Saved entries
•••••

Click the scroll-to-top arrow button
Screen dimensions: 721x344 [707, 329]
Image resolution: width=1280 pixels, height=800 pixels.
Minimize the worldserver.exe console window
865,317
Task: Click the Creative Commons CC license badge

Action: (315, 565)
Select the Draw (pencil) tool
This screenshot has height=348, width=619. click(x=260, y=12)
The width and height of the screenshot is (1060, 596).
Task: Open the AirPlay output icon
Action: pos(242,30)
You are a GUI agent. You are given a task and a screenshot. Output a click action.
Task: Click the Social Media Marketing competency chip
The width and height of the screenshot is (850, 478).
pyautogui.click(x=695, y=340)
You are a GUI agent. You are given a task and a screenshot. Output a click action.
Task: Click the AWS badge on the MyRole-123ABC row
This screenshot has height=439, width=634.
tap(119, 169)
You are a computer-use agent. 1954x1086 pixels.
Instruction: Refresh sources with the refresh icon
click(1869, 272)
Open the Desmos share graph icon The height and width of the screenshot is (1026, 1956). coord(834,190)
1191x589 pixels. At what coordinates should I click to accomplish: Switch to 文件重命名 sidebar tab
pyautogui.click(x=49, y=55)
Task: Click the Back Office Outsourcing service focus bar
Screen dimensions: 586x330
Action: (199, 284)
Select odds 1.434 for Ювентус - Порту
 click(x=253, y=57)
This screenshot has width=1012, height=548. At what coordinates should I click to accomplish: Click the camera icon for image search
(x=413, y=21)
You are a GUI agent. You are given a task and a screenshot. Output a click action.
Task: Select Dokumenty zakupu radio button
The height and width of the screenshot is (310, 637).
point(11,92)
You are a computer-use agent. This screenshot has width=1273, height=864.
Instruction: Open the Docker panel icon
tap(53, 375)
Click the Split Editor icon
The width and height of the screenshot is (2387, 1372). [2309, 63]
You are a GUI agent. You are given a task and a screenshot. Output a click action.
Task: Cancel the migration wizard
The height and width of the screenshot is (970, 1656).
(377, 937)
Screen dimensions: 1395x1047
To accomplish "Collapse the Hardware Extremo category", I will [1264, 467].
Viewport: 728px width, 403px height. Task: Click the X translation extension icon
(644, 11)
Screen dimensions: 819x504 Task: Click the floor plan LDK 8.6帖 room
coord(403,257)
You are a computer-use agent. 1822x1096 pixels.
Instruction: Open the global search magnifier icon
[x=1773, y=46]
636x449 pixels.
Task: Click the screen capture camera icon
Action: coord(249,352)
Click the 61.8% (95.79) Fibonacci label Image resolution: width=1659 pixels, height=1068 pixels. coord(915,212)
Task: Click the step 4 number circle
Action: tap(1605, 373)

•••••

→ **Your goal**
Which lines run from the one containing "Screen dimensions: 1395x1047" to the end of the entries above? Quote exactly those, and only those.

→ **Result**
Screen dimensions: 1395x1047
To accomplish "Collapse the Hardware Extremo category", I will [1264, 467].
Viewport: 728px width, 403px height. Task: Click the X translation extension icon
(644, 11)
Screen dimensions: 819x504 Task: Click the floor plan LDK 8.6帖 room
coord(403,257)
You are a computer-use agent. 1822x1096 pixels.
Instruction: Open the global search magnifier icon
[x=1773, y=46]
636x449 pixels.
Task: Click the screen capture camera icon
Action: coord(249,352)
Click the 61.8% (95.79) Fibonacci label Image resolution: width=1659 pixels, height=1068 pixels. coord(915,212)
Task: Click the step 4 number circle
Action: tap(1605, 373)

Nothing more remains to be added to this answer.